Stored records:
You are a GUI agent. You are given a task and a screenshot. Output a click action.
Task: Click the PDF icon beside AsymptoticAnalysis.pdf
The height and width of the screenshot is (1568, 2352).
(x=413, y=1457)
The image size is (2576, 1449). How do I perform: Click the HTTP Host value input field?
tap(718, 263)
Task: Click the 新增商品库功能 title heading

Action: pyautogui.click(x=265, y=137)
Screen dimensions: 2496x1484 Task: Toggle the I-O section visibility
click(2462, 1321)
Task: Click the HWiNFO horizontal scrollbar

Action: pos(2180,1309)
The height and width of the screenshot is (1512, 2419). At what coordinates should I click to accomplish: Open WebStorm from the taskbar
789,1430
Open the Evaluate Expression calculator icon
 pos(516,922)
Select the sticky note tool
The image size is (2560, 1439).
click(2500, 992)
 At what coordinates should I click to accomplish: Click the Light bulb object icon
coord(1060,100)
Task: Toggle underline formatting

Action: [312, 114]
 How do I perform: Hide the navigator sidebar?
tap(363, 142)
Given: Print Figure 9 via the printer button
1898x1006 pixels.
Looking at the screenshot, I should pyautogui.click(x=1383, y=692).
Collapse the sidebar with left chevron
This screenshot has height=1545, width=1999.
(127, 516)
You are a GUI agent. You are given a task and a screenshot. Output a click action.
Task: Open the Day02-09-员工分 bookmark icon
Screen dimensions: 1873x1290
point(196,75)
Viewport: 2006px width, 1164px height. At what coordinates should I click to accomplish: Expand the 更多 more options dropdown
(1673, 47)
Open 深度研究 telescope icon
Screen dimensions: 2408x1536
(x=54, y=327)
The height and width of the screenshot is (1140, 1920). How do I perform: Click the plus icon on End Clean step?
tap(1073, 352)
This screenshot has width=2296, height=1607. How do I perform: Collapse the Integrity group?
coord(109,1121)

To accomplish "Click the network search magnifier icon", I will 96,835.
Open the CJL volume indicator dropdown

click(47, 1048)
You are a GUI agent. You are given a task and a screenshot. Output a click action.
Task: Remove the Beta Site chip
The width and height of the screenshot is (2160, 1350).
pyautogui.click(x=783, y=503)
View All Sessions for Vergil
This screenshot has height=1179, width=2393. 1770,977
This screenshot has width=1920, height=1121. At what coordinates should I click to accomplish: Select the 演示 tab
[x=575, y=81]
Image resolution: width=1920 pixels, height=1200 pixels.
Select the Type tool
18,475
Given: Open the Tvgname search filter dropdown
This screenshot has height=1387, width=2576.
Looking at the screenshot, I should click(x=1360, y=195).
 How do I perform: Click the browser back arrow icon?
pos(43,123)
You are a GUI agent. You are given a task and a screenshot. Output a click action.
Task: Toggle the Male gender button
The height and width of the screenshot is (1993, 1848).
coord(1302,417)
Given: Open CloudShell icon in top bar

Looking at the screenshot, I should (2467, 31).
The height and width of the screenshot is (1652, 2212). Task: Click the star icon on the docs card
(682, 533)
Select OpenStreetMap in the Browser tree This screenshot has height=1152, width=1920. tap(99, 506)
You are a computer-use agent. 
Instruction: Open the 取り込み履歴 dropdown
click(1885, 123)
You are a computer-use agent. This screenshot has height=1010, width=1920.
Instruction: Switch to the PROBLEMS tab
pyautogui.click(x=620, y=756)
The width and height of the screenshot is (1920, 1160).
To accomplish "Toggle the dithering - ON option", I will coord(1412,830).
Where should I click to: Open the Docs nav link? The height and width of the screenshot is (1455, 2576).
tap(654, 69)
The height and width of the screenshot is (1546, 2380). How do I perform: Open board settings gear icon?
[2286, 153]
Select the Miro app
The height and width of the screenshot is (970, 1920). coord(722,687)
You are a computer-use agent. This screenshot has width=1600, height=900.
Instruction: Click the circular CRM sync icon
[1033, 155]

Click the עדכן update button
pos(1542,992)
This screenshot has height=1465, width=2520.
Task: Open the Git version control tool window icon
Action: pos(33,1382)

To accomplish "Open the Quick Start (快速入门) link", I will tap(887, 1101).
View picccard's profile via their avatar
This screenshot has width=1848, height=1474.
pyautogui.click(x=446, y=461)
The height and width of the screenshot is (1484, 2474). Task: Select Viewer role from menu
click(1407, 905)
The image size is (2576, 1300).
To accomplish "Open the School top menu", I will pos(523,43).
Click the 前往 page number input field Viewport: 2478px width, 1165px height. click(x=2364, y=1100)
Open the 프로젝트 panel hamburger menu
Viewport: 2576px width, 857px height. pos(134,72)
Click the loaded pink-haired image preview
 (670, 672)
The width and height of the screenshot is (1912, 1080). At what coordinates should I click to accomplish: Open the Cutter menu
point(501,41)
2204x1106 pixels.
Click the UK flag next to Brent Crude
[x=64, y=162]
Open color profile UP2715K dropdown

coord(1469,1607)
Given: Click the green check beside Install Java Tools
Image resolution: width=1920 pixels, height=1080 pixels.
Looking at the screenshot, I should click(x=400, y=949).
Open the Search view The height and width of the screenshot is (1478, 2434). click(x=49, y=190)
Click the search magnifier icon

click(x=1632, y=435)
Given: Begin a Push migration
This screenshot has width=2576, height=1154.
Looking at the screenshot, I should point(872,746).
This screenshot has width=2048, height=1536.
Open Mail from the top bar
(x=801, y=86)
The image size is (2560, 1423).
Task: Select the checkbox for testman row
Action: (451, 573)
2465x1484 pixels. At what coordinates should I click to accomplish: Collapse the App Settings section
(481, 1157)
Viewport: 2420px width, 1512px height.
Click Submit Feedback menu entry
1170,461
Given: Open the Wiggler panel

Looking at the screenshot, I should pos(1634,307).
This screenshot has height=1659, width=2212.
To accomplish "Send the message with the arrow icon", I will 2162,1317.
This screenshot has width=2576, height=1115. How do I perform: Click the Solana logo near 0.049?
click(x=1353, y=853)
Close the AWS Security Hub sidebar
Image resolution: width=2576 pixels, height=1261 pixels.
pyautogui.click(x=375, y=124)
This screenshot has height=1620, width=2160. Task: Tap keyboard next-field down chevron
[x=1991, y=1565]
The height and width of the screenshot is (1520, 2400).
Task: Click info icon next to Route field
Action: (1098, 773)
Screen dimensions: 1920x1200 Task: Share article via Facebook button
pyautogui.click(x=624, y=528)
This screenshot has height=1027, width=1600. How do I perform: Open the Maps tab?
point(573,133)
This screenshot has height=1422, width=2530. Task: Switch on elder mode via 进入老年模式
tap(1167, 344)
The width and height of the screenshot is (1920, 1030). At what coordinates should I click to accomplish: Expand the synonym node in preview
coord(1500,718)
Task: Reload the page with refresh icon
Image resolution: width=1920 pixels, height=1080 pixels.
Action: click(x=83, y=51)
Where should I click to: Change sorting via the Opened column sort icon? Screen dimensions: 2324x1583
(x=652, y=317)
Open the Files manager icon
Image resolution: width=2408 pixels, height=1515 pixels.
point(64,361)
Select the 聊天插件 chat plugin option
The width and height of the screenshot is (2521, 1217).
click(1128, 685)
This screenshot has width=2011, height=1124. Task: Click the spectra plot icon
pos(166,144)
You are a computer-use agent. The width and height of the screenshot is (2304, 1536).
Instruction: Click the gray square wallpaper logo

#### AIM OF THE EXERCISE
Every entry, from first to last, is to be reproduced exactly.

#### SOLUTION TO THE PROBLEM
You are a GUI agent. You are given a task and a screenshot. Output a click action.
Task: Click the PDF icon beside AsymptoticAnalysis.pdf
The height and width of the screenshot is (1568, 2352).
(x=413, y=1457)
The image size is (2576, 1449). How do I perform: Click the HTTP Host value input field?
tap(718, 263)
Task: Click the 新增商品库功能 title heading

Action: pyautogui.click(x=265, y=137)
Screen dimensions: 2496x1484 Task: Toggle the I-O section visibility
click(2462, 1321)
Task: Click the HWiNFO horizontal scrollbar

Action: pos(2180,1309)
The height and width of the screenshot is (1512, 2419). At what coordinates should I click to accomplish: Open WebStorm from the taskbar
789,1430
Open the Evaluate Expression calculator icon
 pos(516,922)
Select the sticky note tool
The image size is (2560, 1439).
click(2500, 992)
 At what coordinates should I click to accomplish: Click the Light bulb object icon
coord(1060,100)
Task: Toggle underline formatting

Action: [312, 114]
 How do I perform: Hide the navigator sidebar?
tap(363, 142)
Given: Print Figure 9 via the printer button
1898x1006 pixels.
Looking at the screenshot, I should pyautogui.click(x=1383, y=692).
Collapse the sidebar with left chevron
This screenshot has height=1545, width=1999.
(127, 516)
You are a GUI agent. You are given a task and a screenshot. Output a click action.
Task: Open the Day02-09-员工分 bookmark icon
Screen dimensions: 1873x1290
point(196,75)
Viewport: 2006px width, 1164px height. At what coordinates should I click to accomplish: Expand the 更多 more options dropdown
(1673, 47)
Open 深度研究 telescope icon
Screen dimensions: 2408x1536
(x=54, y=327)
The height and width of the screenshot is (1140, 1920). How do I perform: Click the plus icon on End Clean step?
tap(1073, 352)
This screenshot has width=2296, height=1607. How do I perform: Collapse the Integrity group?
coord(109,1121)

To accomplish "Click the network search magnifier icon", I will 96,835.
Open the CJL volume indicator dropdown

click(47, 1048)
You are a GUI agent. You are given a task and a screenshot. Output a click action.
Task: Remove the Beta Site chip
The width and height of the screenshot is (2160, 1350).
pyautogui.click(x=783, y=503)
View All Sessions for Vergil
This screenshot has height=1179, width=2393. 1770,977
This screenshot has width=1920, height=1121. At what coordinates should I click to accomplish: Select the 演示 tab
[x=575, y=81]
Image resolution: width=1920 pixels, height=1200 pixels.
Select the Type tool
18,475
Given: Open the Tvgname search filter dropdown
This screenshot has height=1387, width=2576.
Looking at the screenshot, I should click(x=1360, y=195).
 How do I perform: Click the browser back arrow icon?
pos(43,123)
You are a GUI agent. You are given a task and a screenshot. Output a click action.
Task: Toggle the Male gender button
The height and width of the screenshot is (1993, 1848).
coord(1302,417)
Given: Open CloudShell icon in top bar

Looking at the screenshot, I should (2467, 31).
The height and width of the screenshot is (1652, 2212). Task: Click the star icon on the docs card
(682, 533)
Select OpenStreetMap in the Browser tree This screenshot has height=1152, width=1920. tap(99, 506)
You are a computer-use agent. 
Instruction: Open the 取り込み履歴 dropdown
click(1885, 123)
You are a computer-use agent. This screenshot has height=1010, width=1920.
Instruction: Switch to the PROBLEMS tab
pyautogui.click(x=620, y=756)
The width and height of the screenshot is (1920, 1160).
To accomplish "Toggle the dithering - ON option", I will coord(1412,830).
Where should I click to: Open the Docs nav link? The height and width of the screenshot is (1455, 2576).
tap(654, 69)
The height and width of the screenshot is (1546, 2380). How do I perform: Open board settings gear icon?
[2286, 153]
Select the Miro app
The height and width of the screenshot is (970, 1920). coord(722,687)
You are a computer-use agent. This screenshot has width=1600, height=900.
Instruction: Click the circular CRM sync icon
[1033, 155]

Click the עדכן update button
pos(1542,992)
This screenshot has height=1465, width=2520.
Task: Open the Git version control tool window icon
Action: pos(33,1382)

To accomplish "Open the Quick Start (快速入门) link", I will tap(887, 1101).
View picccard's profile via their avatar
This screenshot has width=1848, height=1474.
pyautogui.click(x=446, y=461)
The height and width of the screenshot is (1484, 2474). Task: Select Viewer role from menu
click(1407, 905)
The image size is (2576, 1300).
To accomplish "Open the School top menu", I will pos(523,43).
Click the 前往 page number input field Viewport: 2478px width, 1165px height. click(x=2364, y=1100)
Open the 프로젝트 panel hamburger menu
Viewport: 2576px width, 857px height. pos(134,72)
Click the loaded pink-haired image preview
 (670, 672)
The width and height of the screenshot is (1912, 1080). At what coordinates should I click to accomplish: Open the Cutter menu
point(501,41)
2204x1106 pixels.
Click the UK flag next to Brent Crude
[x=64, y=162]
Open color profile UP2715K dropdown

coord(1469,1607)
Given: Click the green check beside Install Java Tools
Image resolution: width=1920 pixels, height=1080 pixels.
Looking at the screenshot, I should click(x=400, y=949).
Open the Search view The height and width of the screenshot is (1478, 2434). click(x=49, y=190)
Click the search magnifier icon

click(x=1632, y=435)
Given: Begin a Push migration
This screenshot has width=2576, height=1154.
Looking at the screenshot, I should point(872,746).
This screenshot has width=2048, height=1536.
Open Mail from the top bar
(x=801, y=86)
The image size is (2560, 1423).
Task: Select the checkbox for testman row
Action: (451, 573)
2465x1484 pixels. At what coordinates should I click to accomplish: Collapse the App Settings section
(481, 1157)
Viewport: 2420px width, 1512px height.
Click Submit Feedback menu entry
1170,461
Given: Open the Wiggler panel

Looking at the screenshot, I should pos(1634,307).
This screenshot has height=1659, width=2212.
To accomplish "Send the message with the arrow icon", I will 2162,1317.
This screenshot has width=2576, height=1115. How do I perform: Click the Solana logo near 0.049?
click(x=1353, y=853)
Close the AWS Security Hub sidebar
Image resolution: width=2576 pixels, height=1261 pixels.
pyautogui.click(x=375, y=124)
This screenshot has height=1620, width=2160. Task: Tap keyboard next-field down chevron
[x=1991, y=1565]
The height and width of the screenshot is (1520, 2400).
Task: Click info icon next to Route field
Action: (1098, 773)
Screen dimensions: 1920x1200 Task: Share article via Facebook button
pyautogui.click(x=624, y=528)
This screenshot has height=1027, width=1600. How do I perform: Open the Maps tab?
point(573,133)
This screenshot has height=1422, width=2530. Task: Switch on elder mode via 进入老年模式
tap(1167, 344)
The width and height of the screenshot is (1920, 1030). At what coordinates should I click to accomplish: Expand the synonym node in preview
coord(1500,718)
Task: Reload the page with refresh icon
Image resolution: width=1920 pixels, height=1080 pixels.
Action: click(x=83, y=51)
Where should I click to: Change sorting via the Opened column sort icon? Screen dimensions: 2324x1583
(x=652, y=317)
Open the Files manager icon
Image resolution: width=2408 pixels, height=1515 pixels.
point(64,361)
Select the 聊天插件 chat plugin option
The width and height of the screenshot is (2521, 1217).
click(1128, 685)
This screenshot has width=2011, height=1124. Task: Click the spectra plot icon
pos(166,144)
You are a computer-use agent. The width and height of the screenshot is (2304, 1536).
Instruction: Click the gray square wallpaper logo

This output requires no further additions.